Le célèbre pianiste Abdullah Ibrahim donnera un concert exceptionnel à la Seine Musicale le 7 mars prochain. À 91 ans, le compositeur sud-africain demeure le musicien libre qu’il a toujours été.
Né au Cap en 1934 sous le régime de l’apartheid, Adolph Johannes Brand, de son vrai nom, se fera d’abord connaître sous le pseudonyme de Dollar Brand au début de sa carrière. Il deviendra Abdullah Ibrahim en 1968, date de sa conversion à l’Islam. Sa musique reflète les multiples influences culturelles de son pays : musique traditionnelle africaine, hymnes chrétiens, airs gospel et spirituals, ainsi que jazz et musique classique américaine. Ce syncrétisme musical et culturel donnera naissance au vocabulaire si mélodieux, spirituel et élégant d’Abdullah Ibrahim.
Au début des années 1960, Dollar Brand forme un groupe « The Jazz Epistles » entouré notamment d’Hugh Masekela. Ils enregistrent le premier album de jazz de musiciens noirs sud-africains. Face à la violence de l’apartheid, le jazz sonne alors comme un acte de résistance, d’audace et devient un symbole de liberté. Mais la brutalité du régime, la persécution à l’encontre des musiciens, le massacre de Sharpeville en 1960 puis l’emprisonnement de Nelson Mandela, décideront Dollar Brand et sa partenaire, la chanteuse Sathima Bea Benjamin, de quitter le pays.
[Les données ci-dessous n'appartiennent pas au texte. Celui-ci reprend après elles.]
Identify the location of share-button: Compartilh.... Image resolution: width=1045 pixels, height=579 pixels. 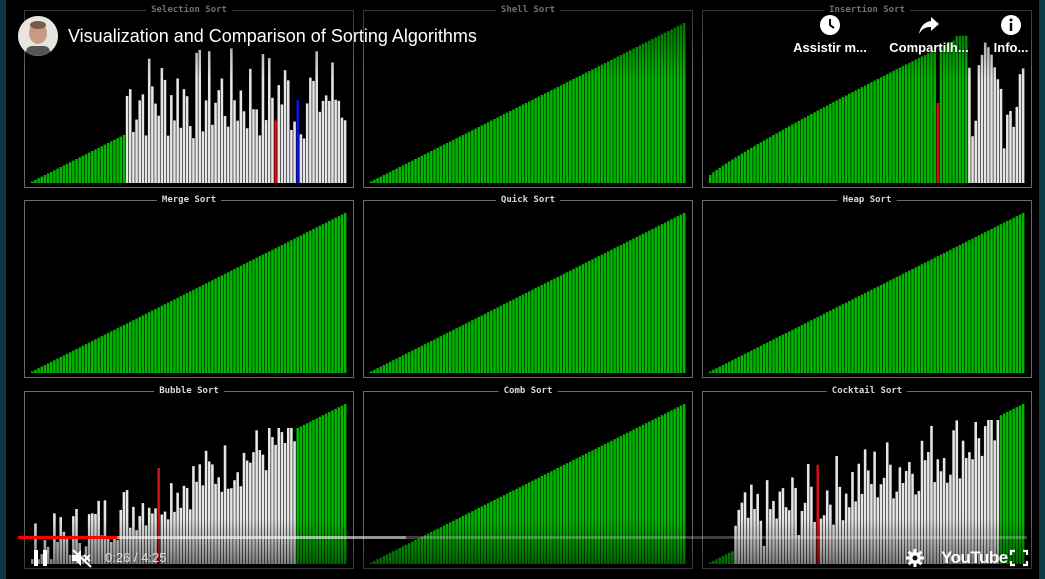
(929, 34).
L’exil en Europe et aux Etats-Unis
En 1963, le destin musical de Dollar Brand prend forme. Remarqué par Duke Ellington dans un club de jazz à Zurich, ils enregistrent ensemble à Paris l’album « Duke Ellington Presents the Dollar Brand Trio« . En 1965, le couple déménage à New York. Le pianiste élargit ses influences musicales en jouant avec Ornette Coleman, John Coltrane, Don Cherry, Pharoah Sanders, Billy Higgins, Thelonious Monk… Abdullah Ibrahim joue également au Newport Jazz Festival au sein du Ellington Orchestra. En 1967, il reçoit une bourse de la Fondation Rockefeller pour étudier en privé avec le professeur Hall Overton de la Julliard Music School.
Mannenberg – Is Where It’s Happening
L’année 1968 marque le retour du pianiste en Afrique, il s’installe d’abord au Swaziland, puis revient au Cap. En 1974, il enregistre Mannenberg – Is Where It’s Happening, une chanson optimiste qui devient l’hymne national non officiel des Sud-Africains noirs en lutte contre le régime d’apartheid. On raconte que lorsque Nelson Mandela entendit Mannenberg pour la première fois, il affirma que cette œuvre était un signe que la libération était proche.
Après le soulèvement étudiant de Soweto en 1976, Abdullah Ibrahim retourne à New York, donne des concerts pour l’ANC et dirige la formation musicale « Ekaya » depuis 1983. Il devient un artiste reconnu mondialement et publie plusieurs albums.
En 1990, Mandela, libéré après 27 ans de prison, invite Abdullah Ibrahim à rentrer en Afrique du Sud. L’année suivante, il enregistre le poignant « Mantra Mode », son premier album réalisé en Afrique du Sud avec des musiciens locaux depuis 1976. Le pianiste se produira lors de l’investiture de Mandela en 1994.
Depuis plus d’un demi-siècle, Abdullah Ibrahim donne des performances à guichets fermés à travers le monde, en tant que soliste, trio ou septuor. Abdullah Ibrahim a reçu de nombreuses distinctions et doctorats honorifiques pour son œuvre, notamment du NEA Jazz Master 2019. Une œuvre traversée par un fil musical, intimement lié à la lutte des Sud-Africains contre l’apartheid et à l’histoire de la musique noire. Le pianiste partage aujourd’hui son temps entre New York, la ville du Cap et l’Allemagne.